This week’s faculty spotlight shines on Kristin Page, MD, MHS, assistant professor of pediatrics in the Division of Blood and Marrow Transplantation. Page talks to us about how she transitioned from a career as an educator to becoming a physician in pediatric blood and marrow transplantation. She discusses her particular interest in the underlying science of transplant which she finds fascinating as the field continues to change at a rapid pace. She also offers some valuable advice to trainees and insights into her current work focused on redesigning the current approach to how patients are cared for following transplant.
How long have you been at Duke? How did you decide to come here?
I have been at Duke for 14 years now (three as a fellow and eleven as faculty). When considering fellowship programs, I applied to programs that I thought could best prepare me for an academic career. The deal I made with my husband was that I would identify the programs that would be best for my career path. He would be in charge of figuring out where he would like to live for what I promised would “only be three years”. While I was interviewing, he would explore the area and try to get a sense of what our life would be like there. In the end, Duke met the bars we both set. Three years has quickly become fourteen.
What are your current responsibilities within the Department of Pediatrics? What does your typical day look like?
I am an attending in the Division of Pediatric Transplant and Cellular Therapy. My clinical responsibilities include seeing outpatients in our clinic one day a week and spending time covering our inpatient unit (5200). When I am not seeing patients, I may be following up on questions from patients or reviewing literature to help answer clinical questions. I participate in different committees at Duke and through multi-center collaborations. I also perform clinical research which, depending on the day, means I may be reviewing data, working on grant applications, or writing manuscripts. Generally, each day is a little different which keeps things interesting for me.
How did you first get interested in medicine? What made you decide to pursue pediatric blood and marrow transplantation in particular?
I first became interested in medicine during college. At the time, I was also considering a career in education. Ultimately, I decided to pursue a Master of Education and worked as a high school chemistry/biology teacher at the same time. I realized rather quickly that this career path wasn’t right for me. I completed my degree and started medical school several months later. As I considered residency, I really did consider other paths. Nobody was surprised when I chose pediatrics.
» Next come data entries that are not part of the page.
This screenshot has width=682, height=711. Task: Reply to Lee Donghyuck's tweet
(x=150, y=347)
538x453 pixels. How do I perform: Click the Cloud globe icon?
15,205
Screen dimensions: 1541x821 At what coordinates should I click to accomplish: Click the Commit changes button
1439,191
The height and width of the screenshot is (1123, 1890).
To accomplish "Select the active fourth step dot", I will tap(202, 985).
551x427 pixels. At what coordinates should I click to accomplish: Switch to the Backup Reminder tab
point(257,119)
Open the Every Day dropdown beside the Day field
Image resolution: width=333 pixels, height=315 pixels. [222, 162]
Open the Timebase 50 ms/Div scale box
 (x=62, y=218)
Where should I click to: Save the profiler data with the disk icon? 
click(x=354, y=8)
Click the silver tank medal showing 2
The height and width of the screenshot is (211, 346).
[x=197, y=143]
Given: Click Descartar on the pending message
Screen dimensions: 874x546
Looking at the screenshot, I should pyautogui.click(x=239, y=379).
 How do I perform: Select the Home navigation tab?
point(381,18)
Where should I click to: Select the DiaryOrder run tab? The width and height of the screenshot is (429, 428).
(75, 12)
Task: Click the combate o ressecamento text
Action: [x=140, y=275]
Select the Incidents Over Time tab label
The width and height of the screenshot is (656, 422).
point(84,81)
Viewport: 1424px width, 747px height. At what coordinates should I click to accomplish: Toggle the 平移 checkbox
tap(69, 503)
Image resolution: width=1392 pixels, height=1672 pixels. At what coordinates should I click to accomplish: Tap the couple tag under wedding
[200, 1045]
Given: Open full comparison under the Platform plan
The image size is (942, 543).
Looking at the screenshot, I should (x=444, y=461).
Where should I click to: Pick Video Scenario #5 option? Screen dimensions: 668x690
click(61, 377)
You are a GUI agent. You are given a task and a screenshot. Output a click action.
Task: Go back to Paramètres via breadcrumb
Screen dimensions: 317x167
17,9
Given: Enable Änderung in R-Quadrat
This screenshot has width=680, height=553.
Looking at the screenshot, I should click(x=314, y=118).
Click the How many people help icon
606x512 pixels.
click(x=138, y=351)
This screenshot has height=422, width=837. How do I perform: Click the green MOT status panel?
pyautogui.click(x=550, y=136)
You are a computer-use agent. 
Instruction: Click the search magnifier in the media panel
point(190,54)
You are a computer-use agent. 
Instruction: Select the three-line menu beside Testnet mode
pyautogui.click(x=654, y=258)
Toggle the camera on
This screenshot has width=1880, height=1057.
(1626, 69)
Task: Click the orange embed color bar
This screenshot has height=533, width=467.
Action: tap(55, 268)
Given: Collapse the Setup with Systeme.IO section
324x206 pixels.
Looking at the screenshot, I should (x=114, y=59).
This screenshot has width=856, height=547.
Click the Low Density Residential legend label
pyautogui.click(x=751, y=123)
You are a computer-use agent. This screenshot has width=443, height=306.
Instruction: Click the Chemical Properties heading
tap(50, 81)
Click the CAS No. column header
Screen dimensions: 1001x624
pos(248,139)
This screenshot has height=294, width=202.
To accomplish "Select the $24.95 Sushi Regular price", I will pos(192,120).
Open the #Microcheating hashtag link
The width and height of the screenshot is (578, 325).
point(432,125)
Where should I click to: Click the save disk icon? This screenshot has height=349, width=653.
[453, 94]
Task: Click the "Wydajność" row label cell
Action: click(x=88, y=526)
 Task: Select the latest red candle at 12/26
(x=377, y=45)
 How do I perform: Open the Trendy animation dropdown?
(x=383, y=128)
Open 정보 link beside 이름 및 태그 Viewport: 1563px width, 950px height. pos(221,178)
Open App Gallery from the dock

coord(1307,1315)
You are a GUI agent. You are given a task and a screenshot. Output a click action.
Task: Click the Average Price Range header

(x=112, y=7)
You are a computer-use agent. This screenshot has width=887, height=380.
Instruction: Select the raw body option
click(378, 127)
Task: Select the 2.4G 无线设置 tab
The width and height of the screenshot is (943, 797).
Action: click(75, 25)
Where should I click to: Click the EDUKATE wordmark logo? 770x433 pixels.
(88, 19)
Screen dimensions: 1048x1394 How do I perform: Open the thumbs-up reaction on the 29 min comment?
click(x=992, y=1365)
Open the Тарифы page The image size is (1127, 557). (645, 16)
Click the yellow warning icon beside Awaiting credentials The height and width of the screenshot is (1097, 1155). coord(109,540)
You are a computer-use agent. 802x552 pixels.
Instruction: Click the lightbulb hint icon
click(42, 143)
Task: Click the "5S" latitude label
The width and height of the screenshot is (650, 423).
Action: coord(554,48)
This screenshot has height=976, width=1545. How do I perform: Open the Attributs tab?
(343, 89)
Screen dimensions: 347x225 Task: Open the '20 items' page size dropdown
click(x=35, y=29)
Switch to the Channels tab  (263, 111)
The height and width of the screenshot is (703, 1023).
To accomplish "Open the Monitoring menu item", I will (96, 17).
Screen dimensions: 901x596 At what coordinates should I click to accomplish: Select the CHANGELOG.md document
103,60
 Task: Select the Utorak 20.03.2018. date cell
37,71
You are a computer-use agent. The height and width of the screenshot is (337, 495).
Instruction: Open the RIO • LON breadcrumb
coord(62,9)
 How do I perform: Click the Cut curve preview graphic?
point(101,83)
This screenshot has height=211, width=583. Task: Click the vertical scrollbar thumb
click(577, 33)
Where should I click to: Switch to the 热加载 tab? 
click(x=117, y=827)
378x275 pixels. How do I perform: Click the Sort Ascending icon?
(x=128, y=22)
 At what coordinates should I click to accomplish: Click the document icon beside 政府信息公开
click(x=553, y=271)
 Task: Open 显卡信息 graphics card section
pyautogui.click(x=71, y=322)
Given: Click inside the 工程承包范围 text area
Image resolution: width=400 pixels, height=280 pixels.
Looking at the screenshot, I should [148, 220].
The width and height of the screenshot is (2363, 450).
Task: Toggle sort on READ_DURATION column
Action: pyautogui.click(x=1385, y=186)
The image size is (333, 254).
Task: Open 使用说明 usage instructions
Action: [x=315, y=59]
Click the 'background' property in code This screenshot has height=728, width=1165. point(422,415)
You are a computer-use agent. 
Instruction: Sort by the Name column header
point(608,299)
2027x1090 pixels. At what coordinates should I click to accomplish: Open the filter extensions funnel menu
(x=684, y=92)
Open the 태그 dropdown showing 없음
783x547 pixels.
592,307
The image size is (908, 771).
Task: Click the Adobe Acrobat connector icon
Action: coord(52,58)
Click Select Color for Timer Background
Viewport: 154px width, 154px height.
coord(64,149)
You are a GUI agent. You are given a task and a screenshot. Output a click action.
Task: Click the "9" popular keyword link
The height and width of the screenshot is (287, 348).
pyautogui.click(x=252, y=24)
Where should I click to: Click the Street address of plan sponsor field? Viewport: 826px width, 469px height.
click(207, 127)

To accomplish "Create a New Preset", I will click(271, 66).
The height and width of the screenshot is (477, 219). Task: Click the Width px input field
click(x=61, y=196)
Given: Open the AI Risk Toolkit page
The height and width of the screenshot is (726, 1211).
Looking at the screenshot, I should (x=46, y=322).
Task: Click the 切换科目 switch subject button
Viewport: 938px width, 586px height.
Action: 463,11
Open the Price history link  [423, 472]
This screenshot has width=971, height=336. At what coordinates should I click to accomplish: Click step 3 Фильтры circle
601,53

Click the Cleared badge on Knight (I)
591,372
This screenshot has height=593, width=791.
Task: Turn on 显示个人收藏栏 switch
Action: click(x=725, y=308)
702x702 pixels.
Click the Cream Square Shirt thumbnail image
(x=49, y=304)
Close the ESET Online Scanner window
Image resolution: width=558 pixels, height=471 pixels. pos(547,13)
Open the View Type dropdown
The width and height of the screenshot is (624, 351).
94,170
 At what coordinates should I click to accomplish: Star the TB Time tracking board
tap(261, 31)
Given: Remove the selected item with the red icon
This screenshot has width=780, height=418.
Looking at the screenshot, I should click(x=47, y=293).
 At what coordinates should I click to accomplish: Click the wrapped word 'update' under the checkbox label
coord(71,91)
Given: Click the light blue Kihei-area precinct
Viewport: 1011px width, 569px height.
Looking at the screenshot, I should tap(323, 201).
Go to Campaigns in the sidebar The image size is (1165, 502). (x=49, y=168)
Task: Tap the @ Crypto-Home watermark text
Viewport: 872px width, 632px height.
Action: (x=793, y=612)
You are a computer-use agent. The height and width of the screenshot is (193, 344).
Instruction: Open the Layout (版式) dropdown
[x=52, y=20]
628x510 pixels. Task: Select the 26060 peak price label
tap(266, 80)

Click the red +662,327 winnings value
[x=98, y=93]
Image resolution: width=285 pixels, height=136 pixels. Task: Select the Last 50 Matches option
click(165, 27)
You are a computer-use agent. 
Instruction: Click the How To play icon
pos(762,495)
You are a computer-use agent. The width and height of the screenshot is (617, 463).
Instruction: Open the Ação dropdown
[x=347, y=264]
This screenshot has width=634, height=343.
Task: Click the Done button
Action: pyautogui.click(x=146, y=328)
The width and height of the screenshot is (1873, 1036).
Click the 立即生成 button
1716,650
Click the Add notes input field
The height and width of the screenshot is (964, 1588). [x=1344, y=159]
During residency, I found myself drawn to hematology/oncology and eventually found my way to transplant for a variety of reasons. Taking care of children and adolescents going through transplant is both inspiring and rewarding. I find the underlying science fascinating and the field continues to change at a rapid pace. As a clinical researcher, this is a field that lends itself well to research. It has now been twenty years since I taught ninth grade biology and AP chemistry, but all of these experiences have enhanced who I am today.
What’s one thing you wished more of your patients knew about blood and marrow transplantation or medicine in general?
To be honest, I can’t think of a single particular question that I hear frequently from our patients or their families. We spend a lot of time prior to transplant providing education to the family. I think that is an invaluable part of the transplant process and helps answer many of their questions beforehand. The families also know that our entire team is dedicated to providing the best possible care for their child and we are partnering with them to achieve this.
What are your specific interests in the field of pediatric blood and marrow transplantation? What do you enjoy most about your work?
Over the past year, I have been focusing on redesigning our approach to how we care for our patients after transplant. Overall, the number of long-term survivors of childhood cancer and stem cell transplant is increasing. This success is the result of advances in treatment and supportive care over time. We know that these children, adolescents and young adults are at risk for a variety of different long-term complications. To best serve their needs, we have been piloting a new multidisciplinary clinic since June. I hope to expand this clinic and the services we can provide over time. I am also working on research opportunities and would love to develop a clinical experience for trainees.
You completed your fellowship at Duke--do you have any advice for trainees?
Duke is a wonderful place to train. In pediatrics, we have so many interesting and accomplished people that can mentor and, more importantly, sponsor our trainees. It has really only been the past few years that I have explored more of what Duke as an institution has to offer. I would encourage trainees to carve out even a little time to listen to grand rounds in another discipline or attend an event on campus. In the long run, this practice will enrich your clinical practice and your life outside of medicine.
What passions or hobbies do you have outside of work?
Living in the Triangle, there is so much to do outside of work. I have three kids (ages 11-14) that have very active lives themselves. I can often be found on the sidelines of soccer or field hockey games cheering. We also have a yellow lab that loves to go on walks.